Stored data:
'''

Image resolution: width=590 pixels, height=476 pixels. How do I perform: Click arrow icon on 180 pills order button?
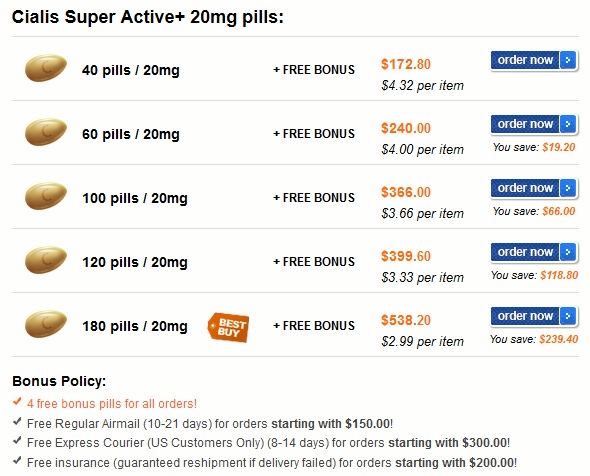point(568,316)
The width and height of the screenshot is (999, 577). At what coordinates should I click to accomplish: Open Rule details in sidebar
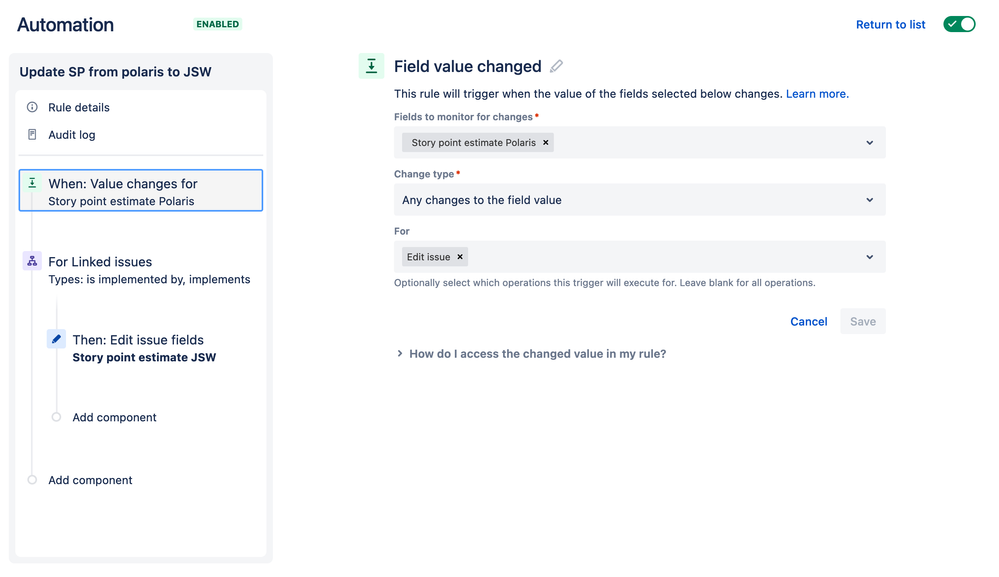[79, 107]
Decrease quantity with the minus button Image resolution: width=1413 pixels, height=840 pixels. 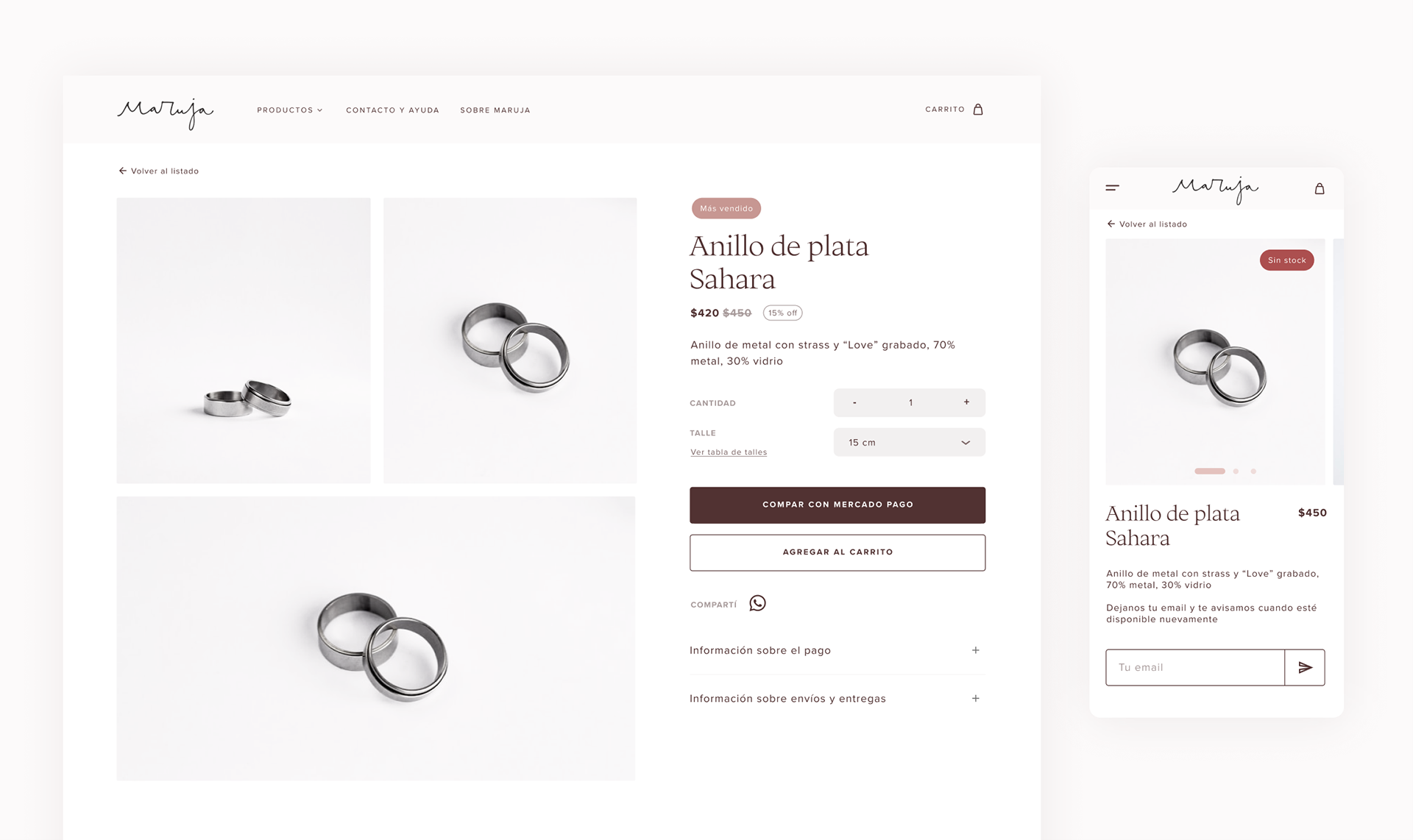(854, 402)
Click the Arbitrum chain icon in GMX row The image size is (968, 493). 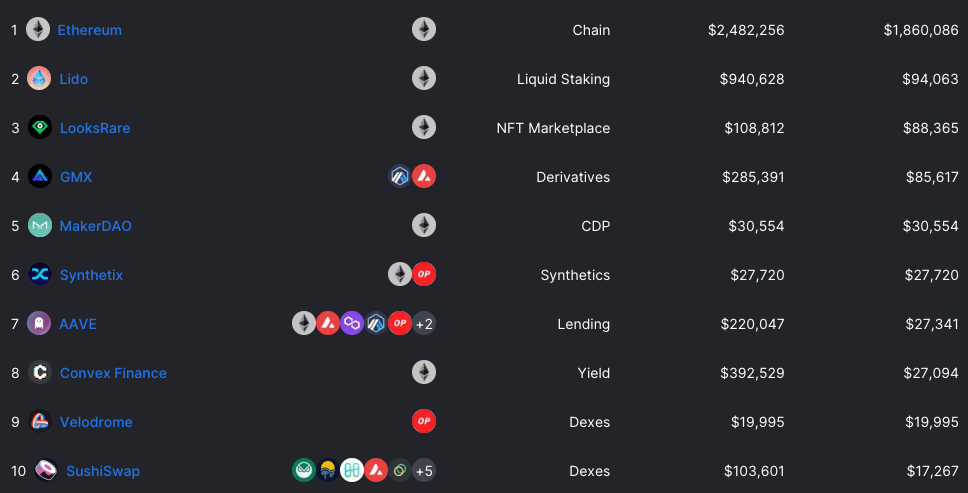[x=400, y=176]
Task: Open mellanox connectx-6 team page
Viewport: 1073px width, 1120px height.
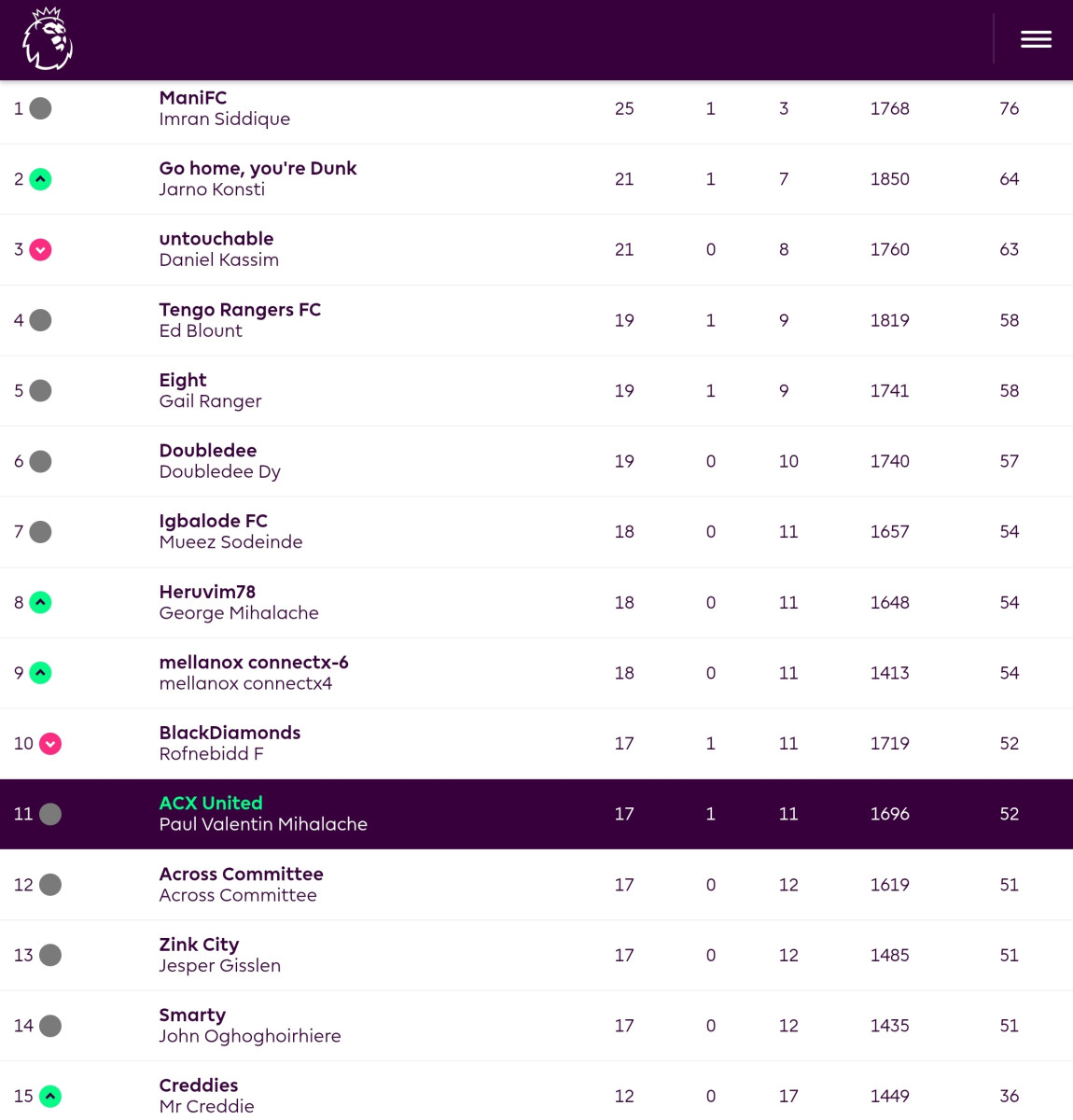Action: pos(254,662)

'''

Please repeat, exactly as written, only the lines from the line with "Task: Open mellanox connectx-6 team page" to the end of the data, leaving out every picture.

Task: Open mellanox connectx-6 team page
Viewport: 1073px width, 1120px height.
Action: pos(254,662)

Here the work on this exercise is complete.